1. Background AI processing (photo recognition, semantic search): Immich face recognition, Nextcloud Recognize, Photoprism indexing. Runs in background, not time-sensitive. CPU-only on Intel Celeron is viable. Takes longer but the result is the same. ARM (TS-233, DS223) is very slow and practically unusable for ML-heavy features. Required: Intel/AMD x86 NAS, 8GB+ RAM.

2. CPU-only LLM inference (Ollama/Open WebUI, non-interactive): Asking questions and waiting 30-120 seconds for a complete response. Llama 3.2 3B, Phi-3 Mini. Functional on any x86 NAS with 8GB RAM. Required: x86 NAS, 8GB+ RAM, patience.

3. Interactive LLM (real-time conversation, 7B+ models): Real-time chat at 30+ tokens/second. Requires GPU inference. Only viable on NAS hardware with PCIe GPU expansion. Required: QNAP PCIe model + compatible NVIDIA GPU, 8GB+ VRAM on GPU.
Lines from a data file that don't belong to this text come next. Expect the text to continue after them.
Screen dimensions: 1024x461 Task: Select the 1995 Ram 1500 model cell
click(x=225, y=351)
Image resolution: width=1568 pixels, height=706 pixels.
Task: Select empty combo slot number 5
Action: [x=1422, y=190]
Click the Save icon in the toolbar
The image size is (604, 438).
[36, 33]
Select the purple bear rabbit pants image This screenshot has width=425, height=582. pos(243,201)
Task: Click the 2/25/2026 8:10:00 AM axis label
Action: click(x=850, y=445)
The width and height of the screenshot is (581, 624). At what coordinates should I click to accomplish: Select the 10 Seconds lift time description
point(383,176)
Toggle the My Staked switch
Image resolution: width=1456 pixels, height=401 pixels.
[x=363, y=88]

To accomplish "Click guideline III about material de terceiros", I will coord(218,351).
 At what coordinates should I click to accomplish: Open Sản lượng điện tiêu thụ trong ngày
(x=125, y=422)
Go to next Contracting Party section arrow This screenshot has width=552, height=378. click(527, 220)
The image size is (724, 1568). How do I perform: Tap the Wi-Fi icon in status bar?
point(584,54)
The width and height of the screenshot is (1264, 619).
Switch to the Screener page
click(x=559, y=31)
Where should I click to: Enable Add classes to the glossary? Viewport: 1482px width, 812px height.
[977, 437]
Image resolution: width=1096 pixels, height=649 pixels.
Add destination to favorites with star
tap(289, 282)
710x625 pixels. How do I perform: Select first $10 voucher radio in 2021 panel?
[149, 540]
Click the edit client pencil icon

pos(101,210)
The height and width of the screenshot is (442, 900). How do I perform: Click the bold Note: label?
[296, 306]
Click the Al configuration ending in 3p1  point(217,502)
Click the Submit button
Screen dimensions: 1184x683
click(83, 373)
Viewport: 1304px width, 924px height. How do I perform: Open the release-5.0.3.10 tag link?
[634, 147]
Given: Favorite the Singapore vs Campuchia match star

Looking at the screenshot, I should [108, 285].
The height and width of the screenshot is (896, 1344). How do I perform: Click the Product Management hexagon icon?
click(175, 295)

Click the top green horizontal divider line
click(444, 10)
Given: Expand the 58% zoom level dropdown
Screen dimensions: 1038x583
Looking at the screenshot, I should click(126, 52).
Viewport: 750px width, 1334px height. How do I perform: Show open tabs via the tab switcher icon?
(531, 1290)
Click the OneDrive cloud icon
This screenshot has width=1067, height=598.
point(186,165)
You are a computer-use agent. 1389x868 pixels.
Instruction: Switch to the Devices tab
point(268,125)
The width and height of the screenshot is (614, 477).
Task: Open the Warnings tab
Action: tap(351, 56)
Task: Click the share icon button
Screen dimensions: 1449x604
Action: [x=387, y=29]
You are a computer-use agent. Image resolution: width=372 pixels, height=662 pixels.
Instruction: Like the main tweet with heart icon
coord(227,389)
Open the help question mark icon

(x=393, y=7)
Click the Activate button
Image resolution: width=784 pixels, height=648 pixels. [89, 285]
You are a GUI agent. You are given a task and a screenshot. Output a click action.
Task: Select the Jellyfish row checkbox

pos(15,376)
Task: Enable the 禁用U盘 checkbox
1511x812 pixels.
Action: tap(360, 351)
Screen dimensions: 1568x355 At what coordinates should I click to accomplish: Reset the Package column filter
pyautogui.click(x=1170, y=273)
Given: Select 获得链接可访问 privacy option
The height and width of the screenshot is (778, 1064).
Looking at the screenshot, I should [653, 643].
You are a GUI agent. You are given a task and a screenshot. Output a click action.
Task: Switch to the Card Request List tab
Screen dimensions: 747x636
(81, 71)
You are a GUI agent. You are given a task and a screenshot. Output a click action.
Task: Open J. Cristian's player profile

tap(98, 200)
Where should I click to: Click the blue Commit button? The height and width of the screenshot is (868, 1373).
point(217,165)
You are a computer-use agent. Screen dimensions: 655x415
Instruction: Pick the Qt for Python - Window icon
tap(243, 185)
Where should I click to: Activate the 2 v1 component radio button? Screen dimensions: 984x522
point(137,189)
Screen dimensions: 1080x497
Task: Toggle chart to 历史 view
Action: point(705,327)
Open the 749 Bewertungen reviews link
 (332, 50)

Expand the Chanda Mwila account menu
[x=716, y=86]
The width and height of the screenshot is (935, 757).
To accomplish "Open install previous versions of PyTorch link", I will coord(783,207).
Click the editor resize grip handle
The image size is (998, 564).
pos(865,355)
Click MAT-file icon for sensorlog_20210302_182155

NAS Performance by CPU Architecture

NAS AI Performance by Platform

ARM (TS-233, DS223) ARM (TS-233, DS223) Intel Celeron (TS-464, DS423+) Intel Celeron (TS-464, DS423+) AMD Ryzen (TS-473A, DS923+) AMD Ryzen (TS-473A, DS923+) Intel/AMD + GPU (QNAP PCIe)
Immich face recognition Very slow (days for large libraries)Adequate (hours)Good (faster than Celeron)Fast (with GPU passthrough)
LLM (3B model, tokens/sec) Not recommended (<1 tok/s)2-5 tok/s4-8 tok/s40-100+ tok/s (GPU)
LLM (7B model, tokens/sec) Not viable0.5-2 tok/s1-3 tok/s20-60+ tok/s (GPU)
Max viable model size N/A3B-7B (slow)7B (marginally usable)13B-30B (with GPU VRAM)
RAM requirement 4GB fixed8GB (16GB recommended)8GB+ (16GB preferred)8GB NAS + GPU VRAM
Best use case File serving onlyBackground AI, slow LLMBackground AI, slow LLMReal-time LLM, GPU ML

Best NAS for Photo AI (Immich, Nextcloud)

For running Immich with face recognition and CLIP semantic search, or Nextcloud with the Recognize app:

Recommended: QNAP TS-464 (~$989) or Synology DS423+ (~$980)

Both have Intel Celeron N-series CPUs that handle AI background processing adequately. For a 10,000-photo library, initial ML indexing takes 4-12 hours. Tolerable since it runs in the background. Ongoing processing of new photos (daily uploads) takes minutes. The key requirement is 8GB RAM. Run at least 8GB to avoid container memory pressure when ML models load.

The Synology DS423+ has a stock RAM of 2GB. Upgrade to 8GB with a third-party SO-DIMM before running Immich ML. The TS-464 ships with 8GB.

Best NAS for Local LLM (CPU Inference)

For running Ollama + Open WebUI on CPU (no GPU):

Recommended: QNAP TS-473A (~$1,269) or Synology DS923+ (~$1269)

The AMD Ryzen V1500B in the TS-473A and R1600 in the DS923+ offer the best CPU inference performance in NAS hardware. The 8-core Ryzen configuration handles Llama 3.2 3B at 4-8 tokens/second. Usable for asynchronous queries (send a question, do other things, come back to the response). Not suitable for real-time conversation.

For CPU-only inference, the practical ceiling is 7B models. Anything larger (13B, 70B) is too slow on NAS CPUs for any useful workflow.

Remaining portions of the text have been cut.